Abstract P062: Impact of Second-line Antidiabetic Treatments on the Risk of Microvascular Complications: Analysis of Real-world Data for 94,685 Patients Type 2 Diabetes
Objective: To compare the risk of microvascular complications associated with second-line anti-diabetic medications by analyzing the national health insurance claim database.
Methods: The Korean National Health Insurance (NHI) Service is the single payer which covers all Korean citizens and residents. We identified all patients who used sulphonylurea (SU), dipeptidyl peptidase-4 inhibitor (DPP4I), or thiazolidinedione (TZD) as a second-line oral anti-diabetic medication added to metformin (MET) therapy between January 2011 and June 2015 in the NHI database. Cox’s proportional hazard regression model was used to estimate hazard ratio and its 95% confidence interval for developing microvascular complications according to the types of second-line medications. Age, gender, calendar index year, duration of metformin treatments, comorbidities of hypertension and dyslipidemia, and Charlson Comorbidity Index were adjusted as potential confounders.
Results: A total of 94685 initiators of a second-line add-on to MET of either a SU (n = 28887), DPP4I (n = 60780) or TZD (n = 5018) were identified. Diagnoses of diabetic retinopathy (n=7139), diabetic nephropathy (n=5290), and diabetic neuropathy (n=4265) were identified from the NHI claim database over a mean of 1.3 years of follow-up. Compared to the SU+MET, adjusted hazard ratio (95% confidence interval) for diabetic retinopathy was 1.03 (0.96-1.10) for the DPP4I+MET and 1.26 (1.10-1.44) for the TZD+MET. Adjusted hazard ratio (95% confidence interval) for diabetic nephropathy was 1.30 (1.19-1.42) for the DPP4I+MET and 1.63 (95% CI: 1.40-1.91) for the TZD+MET, compared with the SU+MET. Adjusted hazard ratio (95% confidence interval) for diabetic neuropathy was 0.78 (95% CI: 0.71-0.85) for the DPP-4i+MET and 0.81 (95% CI: 0.66-0.99) for the TZD+MET, compared with the SU+MET.

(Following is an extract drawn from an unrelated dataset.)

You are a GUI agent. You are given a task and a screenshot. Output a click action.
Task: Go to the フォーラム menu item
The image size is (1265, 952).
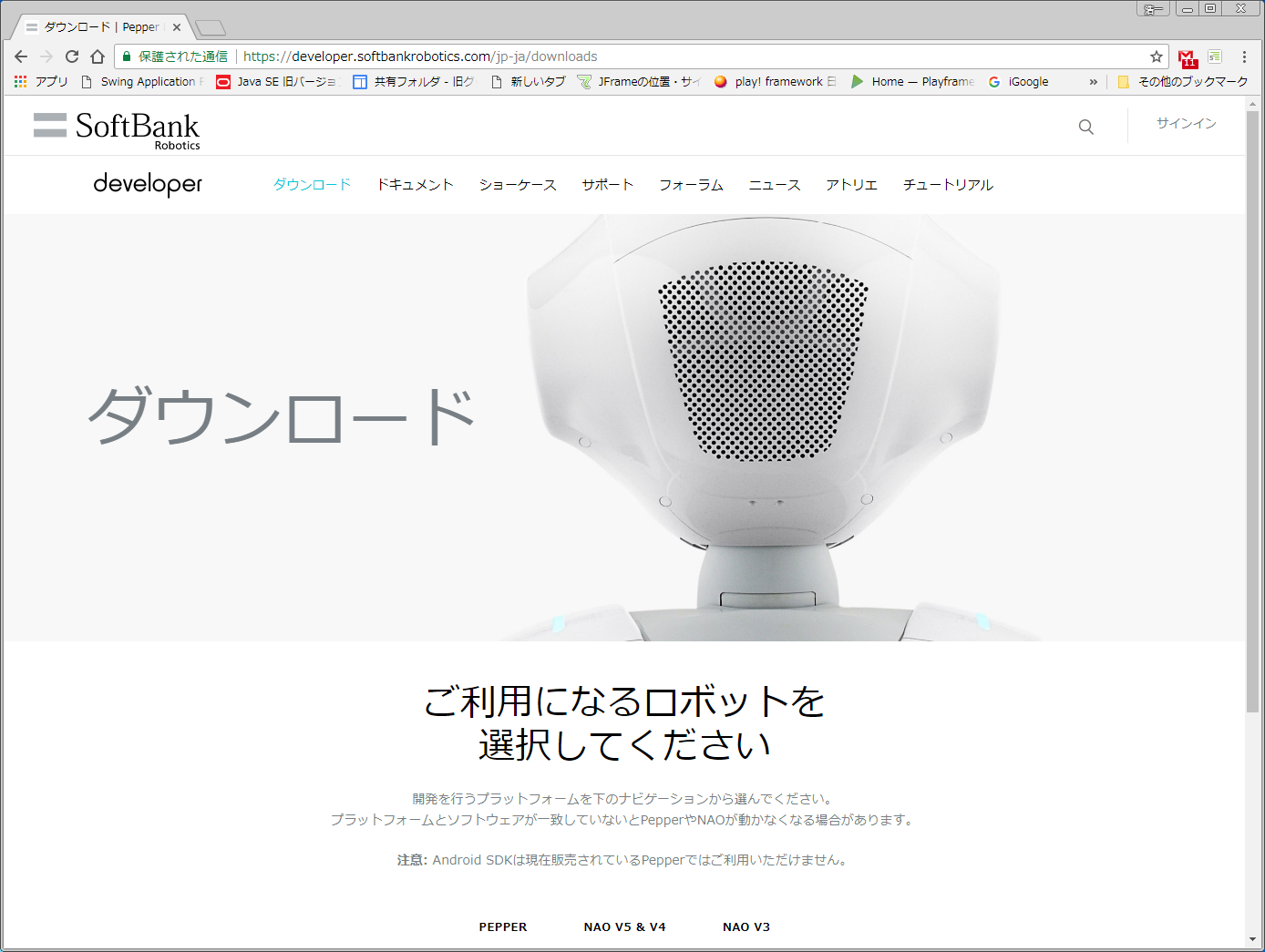(691, 185)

Conclusion: In this analysis of nationwide real-world data, DPP4I+MET and TZD+MET therapies were associated with higher risk of diabetic retinopathy and nephropathy, but lower risk of diabetic neuropathy compared to SU+MET therapy.
Author Disclosures: K. Ha: None. B. Kim: None. H. Choi: None. D. Kim: None. H. Kim: None.
- © 2017 by American Heart Association, Inc.